1. Zaman-Dalga Formunda Analiz

2. Spektrum Analizi

Zaman-Dalga Formunda Analiz

Bir ivmeölçerden titreşim sinyali alınarak dijital sinyale dönüştürüldükten sonra görüntülendiğinde dalga formu oluşturulur. Bu sinyal zaman etki alanı içindedir. Zaman alanı, zamana karşı çizilen genliktir. Çoğu makinedeki titreşim sorunu, spektrum analizi kullanılarak tespit edilirken, bazı tiplerde dalga formları da spektral bilgileri geliştirmek için etkili bir şekilde kullanılabilir. Zaman dalga biçimi; düşük hızlı uygulamalar, rulman arızalarının ciddiyetinin değerlendirilmesi, gerçek genliğin gösterilmesi, gevşeklik ve vuruşların (Beats) meydana geldiği durumlarda spektral bilgileri geliştirmek için etkili bir şekilde kullanılabilir.

Rulmanlı yataklarda döner elemanlar, bilezikte küçük bir çatlak veya aşınma ile karşılaştığında periyodik etkiler oluşturur. Dış gürültünün varlığında, bu sinyalin spektrumu iyi tanımlanmış bir tepe göstermeyebilir, ancak hızlanma gerçekleştiğinde genellikle bileziğin kusurlu frekansı veya rulman bilyeli geçiş frekansı periyoduna eşit tekrar oranlarıyla tepe noktalar (peak) oluşturacaklar.

Typical Faults

Şekil 1. Tipik Arızalar a)Dengesizlik b)Dış Bilezik Hasarı c)Vuruş Fenomeni d) Gevşeklik

Neredeyse aynı hızda çalışan iki veya daha fazla bitişik makine olduğunda, mevcut toplam ve fark frekansları ile bir vuruş(beating) fenomeni oluşur. Vuruş frekansı çok düşük bir frekansa karşılık geldiğinden spektrumda açıkça görülmeyebilir. Ancak zaman kaydında genlik modülasyonlu sinyal olarak açıkça görülmektedir.

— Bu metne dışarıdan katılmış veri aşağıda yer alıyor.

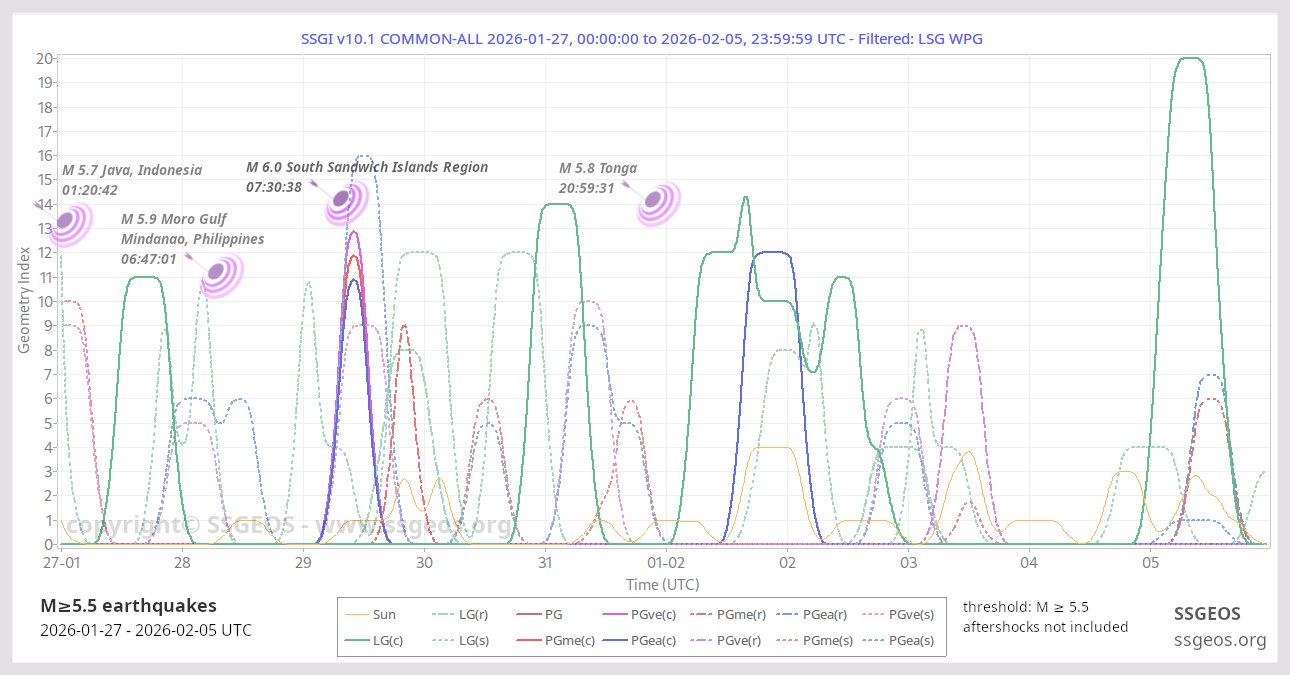Viewport: 1290px width, 675px height.
Task: Click the Geometry Index axis label
Action: coord(24,302)
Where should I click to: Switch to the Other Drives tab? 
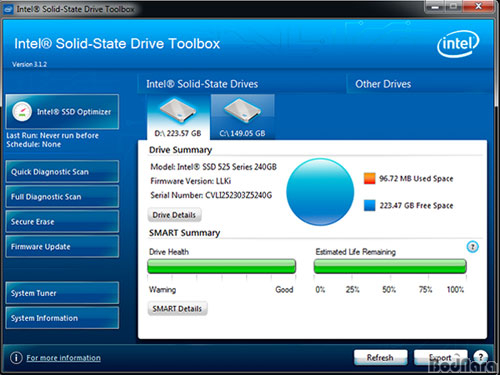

Titreşime neden olan dönmenin bir kısmı sırasında biraz yükselen ve ardından döngünün geri kalanı için tabana temas eden bir yatak bloğu gibi birçok gevşeklik durumunda, dalga formu belirli bir değer üzerinde düzleşir. Bu, spektrumda, aynı zamanda harmonikler üreten diğer dalga biçimi bozulma türlerinden ayırt edilemeyen harmonikler olarak tezahür edecektir. Zaman dalga biçiminden hareketin bir yönde kısıtlandığı bu tür bir gevşeklik hızlı bir şekilde tanımlanabilir.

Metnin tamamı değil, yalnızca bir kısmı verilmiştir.